The statement, which was made available to PANA in New York, stated that, ``famine is declared when acute malnutrition rates among children exceed 30 per cent, more than two people per every 10,000 die per day, and people are not able to access food and other basic necessities''.
Bowden also warned that malnutrition rates in Somalia were currently the highest in the world, with peaks of 50 per cent in certain areas of the country’s south.
He said: ``In the two regions of southern Bakool and Lower Shabelle in southern Somalia, acute malnutrition rates are above 30 per cent, with deaths among children under the age of five exceeding six per 10,000 per day in some areas''.
``In the last few months, tens of thousands of Somalis have died as a result of causes related to malnutrition, the majority of them children,'' he noted.
``If we do not act now, famine will spread to all eight regions of southern Somalia within two months, due to poor harvests and infectious disease outbreaks,” the UN official said.
Bowden also added that, ``we still do not have all the resources for food, clean water, shelter and health services to save the lives of hundreds of thousands of Somalis in desperate need''.
The UN Office for the Coordination of Humanitarian Affairs (OCHA) said: ``Consecutive droughts have affected the country in the last few years, while the ongoing conflict has made it extremely difficult for agencies to operate and access communities in the south''.
OCHA also said that, ``nearly half of the Somali population -- 3.7 million people -- are now estimated to be in crisis, with an estimated 2.8 million of them in the south''.
Meawhile, UN humanitarian agencies have welcomed the recent statement by the insurgent group Al-Shabaab requesting international assistance in southern Somalia.
They, however, said that, ``the inability of food agencies to work in the region since early 2010 has prevented the UN from reaching the very hungry, especially children and has contributed to the current crisis''.

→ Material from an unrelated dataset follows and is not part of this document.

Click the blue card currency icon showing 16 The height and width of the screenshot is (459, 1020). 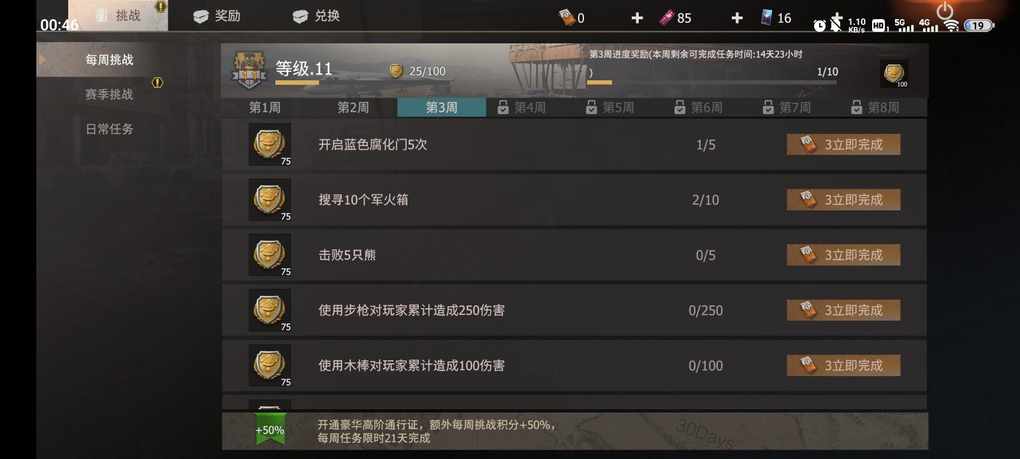click(770, 18)
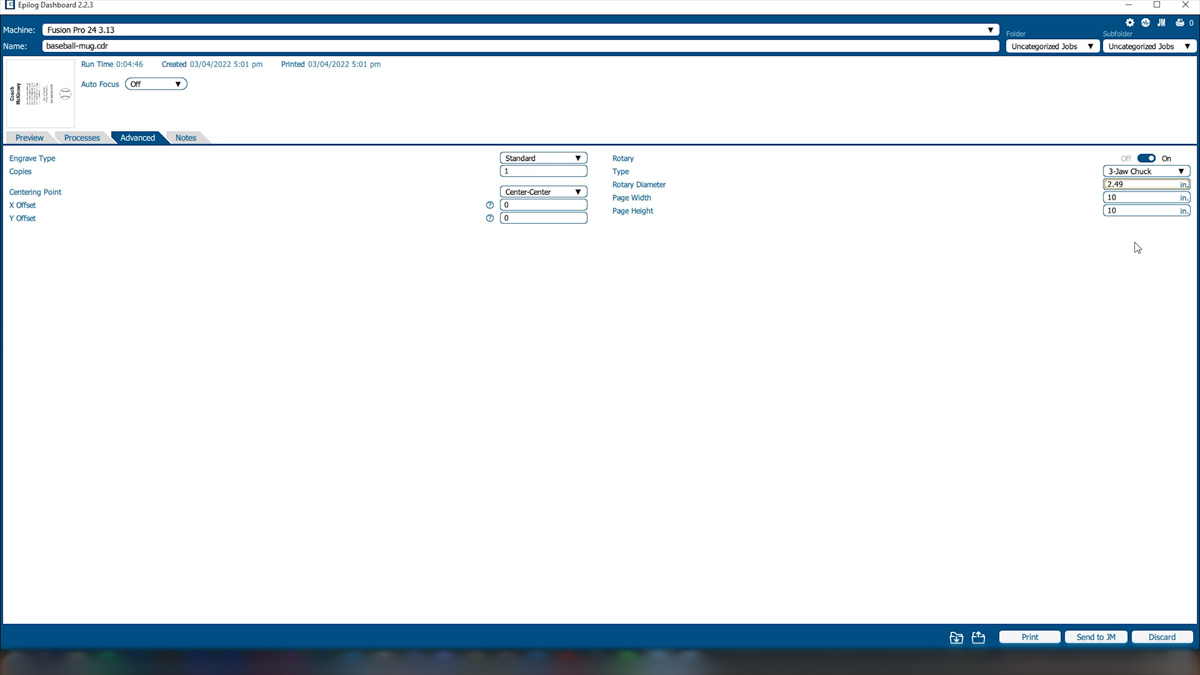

``Despite challenges, humanitarian agencies are working hard to respond and have scaled up efforts in recent weeks.
``To expedite the delivery of supplies into the worst-affected areas, the UN has started airlifting urgently needed medical, nutrition and water supplies,'' the agencies stated.
The UN agencies have asked for US$1.6 billion to pay for essential programmes in the Horn of Africa, but have only received half that amount.
Kenya, Somalia, Ethiopia and Djibouti are all facing a drought crisis that is being called the worst in 50 years, leaving an estimated 11 million people in dire need of humanitarian assistance.